A formidable question has driven forest geneticists ever since the first genetic markers became available: there is strong clinal and ecotypic variation in the growth traits of forest trees, but this is hardly ever reflected in similar patterns at genetic markers (or patterns of similar magnitude)—why? In this issue of Heredity, González-Martínez et al., 2008 present an elegant way of getting closer to an answer. Using statistical methods originally intended for studying human and livestock genetics, they show how two particular nucleotide changes influence drought tolerance in pines.

Tree genetics, similar to plant genetics in general, has traditionally been advanced by studies of parent–offspring relationships, especially those in artificial crosses. Yet there are a number of practical reasons why these have had little impact in tree research: flowers can often only be reached by climbing the canopy, only few seeds are produced per flower in many species, and performing such crossings on more manageable grafted trees takes years of preparations. Even then, performing backcrosses or multigeneration crosses may take many researcher generations, as trees often have extended juvenile phases—just similar to humans.

But here is the trick of González-Martínez et al., 2008: if trees are so similar to humans in these ways—and others, such as widespread populations and high heterozygosities—why not deploy the approaches used to study complex traits as in humans?

Association genetics—relating variation in traits to variation in genetic markers in large populations—is one such approach. It seems a straightforward thing to do, but there are many reasons why it is not so easy in practice, neither for humans nor for trees. Ever since genetic markers became available in greater numbers—first isoenzymes, then anonymous markers like random amplified polymorphic DNA (RAPD, and similar systems), researchers have tried to make this link from phenotype to genotype, and have often claimed success (for example, Bergmann, 1978; Jiang et al., 2003; Xu et al., 2004; including my own—in hindsight, rather vain—attempts, Heinze and Geburek, 1995). But statistics all too often fooled us: with tens of thousands of genes present, and large, unstructured populations that are essentially in linkage equilibrium, there is no way for a precision landing with a marker in or very near the gene underlying a trait of interest.
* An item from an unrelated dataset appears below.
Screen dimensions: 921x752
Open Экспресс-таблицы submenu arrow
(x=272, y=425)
This is why the last decade has seen many studies using artificial crosses in trees, even in rather intractable organisms like oak trees. Families show enough linkage disequilibrium so that one in a few hundred markers may provide evidence of linked genes in their vicinity. But this wider chromosomal vicinity may still encompass hundreds of genes. Moreover, it has been clear for quite a long time that complex traits such as growth form (straightness and branching) or quantitative traits (such as sheer size) are influenced by many genes with smaller effects. For some of them, it may be possible to postulate, in family studies, quantitative trait loci (QTL), that is, chromosome regions statistically associated with trait differences—but these usually prove very dependent on the genetic background.
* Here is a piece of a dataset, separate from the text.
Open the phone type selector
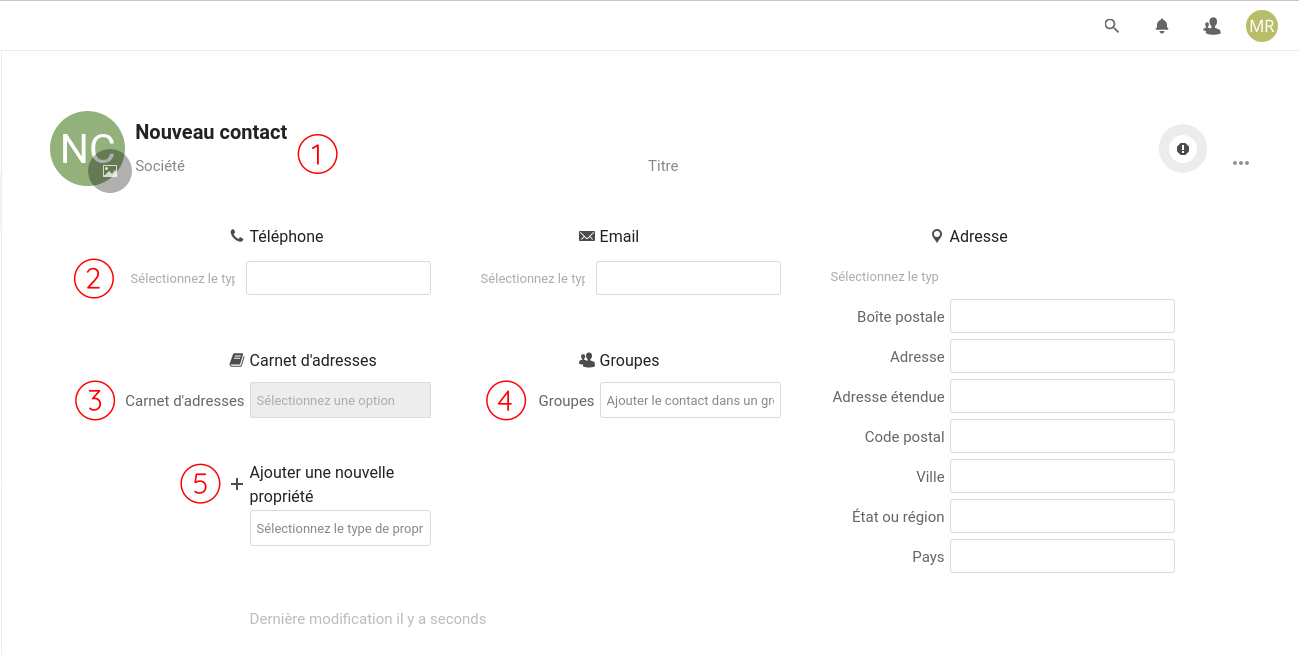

With DNA sequencing becoming cheaper, researchers have now returned to the wild forests, this time with a number of good candidate genes in their pockets—the ‘usual suspects’ including genes of known function, genes with interesting expression patterns or chromosomal locations (for example, those in linkage with QTL). However, there is often ample polymorphism at the sequence level, linkage disequilibrium seldom extends over more than 100 bases (in genomes of several gigabasepairs), and many of the good candidates fail to find support for their supposed involvement in certain traits (for example, Heuertz et al., 2006). Even if a candidate gene is supported, there can still be doubts, for example whether patterns could have been produced by clinal demography (for example, Ingvarsson et al., 2006).

The quantitative transmission disequilibrium test employed by González-Martínez et al., 2008 exploits ‘a little bit of linkage disequilibrium’ caused by population structure, which is otherwise unwanted in association studies, as it creates false associations. In contrast, it can turn into an asset if this population (or family) structure is astutely chosen to allow the effects of individual alleles to be assessed in many genetic backgrounds (or in a constant background). With this approach, they have found two particularly interesting variable genes among their candidates. Variation in water use efficiency in pine trees at two locations in the south-eastern US involves single nucleotide polymorphisms in a dehydrin and a cell wall re-enforcement gene.
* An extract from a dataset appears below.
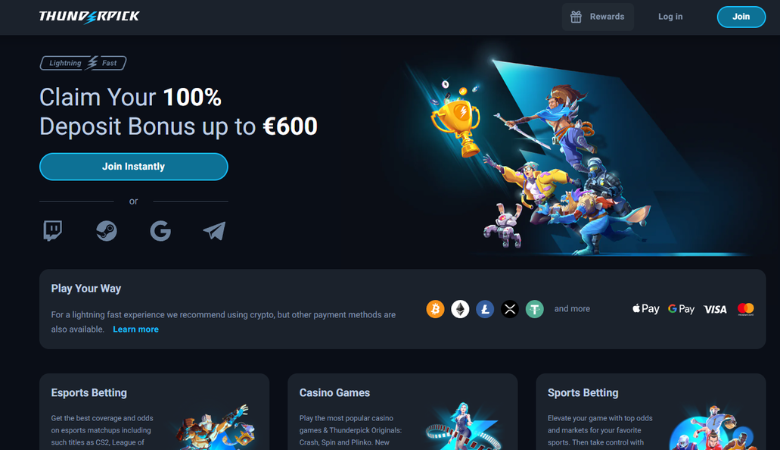The image size is (780, 450).
Task: Click the Ethereum payment icon
Action: coord(460,309)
This is an exciting beginning of a probably long and tedious new path towards fully understanding the control of complex traits in natural tree populations. There is reason to believe that the polygene model still holds, as the two candidates can only explain a few percent of the total phenotypic variation present. This small value is striking, as one can assume that best candidates have already been chosen, and any other ones will be more difficult to select. But more importantly, gene interactions may play an important role in local adaptation. For the polygenic case, it may turn out as David Neale once remarked, many years ago, after I presented another (doomed) RAPD association study at a workshop—‘Shouldn’t you have at least a little bit of linkage disequilibrium?’